# Your task:
Please translate this comment from the audio classification notebook below into Spanish: "We are using tensorflow because it fits with the selected model."

In [4]:
!pip install --quiet librosa soundfile
!git clone --quiet https://github.com/karoldvl/ESC-50.git

fatal: destination path 'ESC-50' already exists and is not an empty directory.


In [5]:
# We are using tensorflow because it fits with the selected model

import tensorflow as tf
import tensorflow_hub as hub

import librosa
import numpy as np
import soundfile as sf
import os
import pandas as pd

# schdeuled learning rate
optim = tf.keras.optimizers.Adam(.01, clipnorm=.9)



In [6]:
class ComplexDense(tf.keras.layers.Layer):
    def __init__(self, units, **kwargs):
        super().__init__(**kwargs)
        self.real__dense = tf.keras.layers.Dense(
            units,
            kernel_initializer="glorot_uniform",
            bias_initializer="zeros", **kwargs
        )
        self.imag__dense = tf.keras.layers.Dense(
            units,
            kernel_initializer=tf.keras.initializers.RandomNormal(stddev=1e-3),
            bias_initializer="zeros", **kwargs
        )
    def call(self, inputs):
        real = self.real__dense(inputs)
        imag = self.imag__dense(inputs)
        return tf.complex(real, imag)

meta = pd.read_csv("ESC-50/meta/esc50.csv")
file_paths = meta["filename"].apply(lambda f: os.path.join("ESC-50/audio", f)).tolist()
labels     = meta["category"].astype("category").cat.codes.values
num_classes = meta["category"].nunique()

print("min label:", labels.min(), " max label:", labels.max())
print("num_classes:", num_classes)

min label: 0  max label: 49
num_classes: 50


In [7]:
# ⚙️ Cell: Build tf.data pipeline (fixed path handling) ─────────────────────
SR = 16000
DURATION = 5.0
AUTOTUNE = tf.data.AUTOTUNE
BATCH_SIZE = 32

import numpy as np

def load_and_preprocess(path, label):
    # `path` here is a numpy bytes_ or str, not a tf.Tensor
    # Decode it to a Python string:
    if isinstance(path, bytes):
        audio_path = path.decode("utf-8")
    elif isinstance(path, np.bytes_):
        audio_path = path.tobytes().decode("utf-8")
    else:
        audio_path = str(path)
    # Load & resample
    wav, _ = librosa.load(audio_path, sr=SR, mono=True, duration=DURATION)
    target_len = int(SR * DURATION)
    if len(wav) < target_len:
        wav = np.pad(wav, (0, target_len - len(wav)))
    else:
        wav = wav[:target_len]
    # Normalize to [-1,1]
    wav = wav.astype(np.float32)
    wav = wav / (np.max(np.abs(wav)) + 1e-9)

# Dataset extract:
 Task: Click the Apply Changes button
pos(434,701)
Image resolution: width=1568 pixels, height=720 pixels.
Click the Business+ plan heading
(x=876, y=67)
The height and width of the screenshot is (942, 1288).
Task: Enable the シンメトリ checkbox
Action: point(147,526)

# In response:
Estamos usando tensorflow porque encaja con el modelo seleccionado.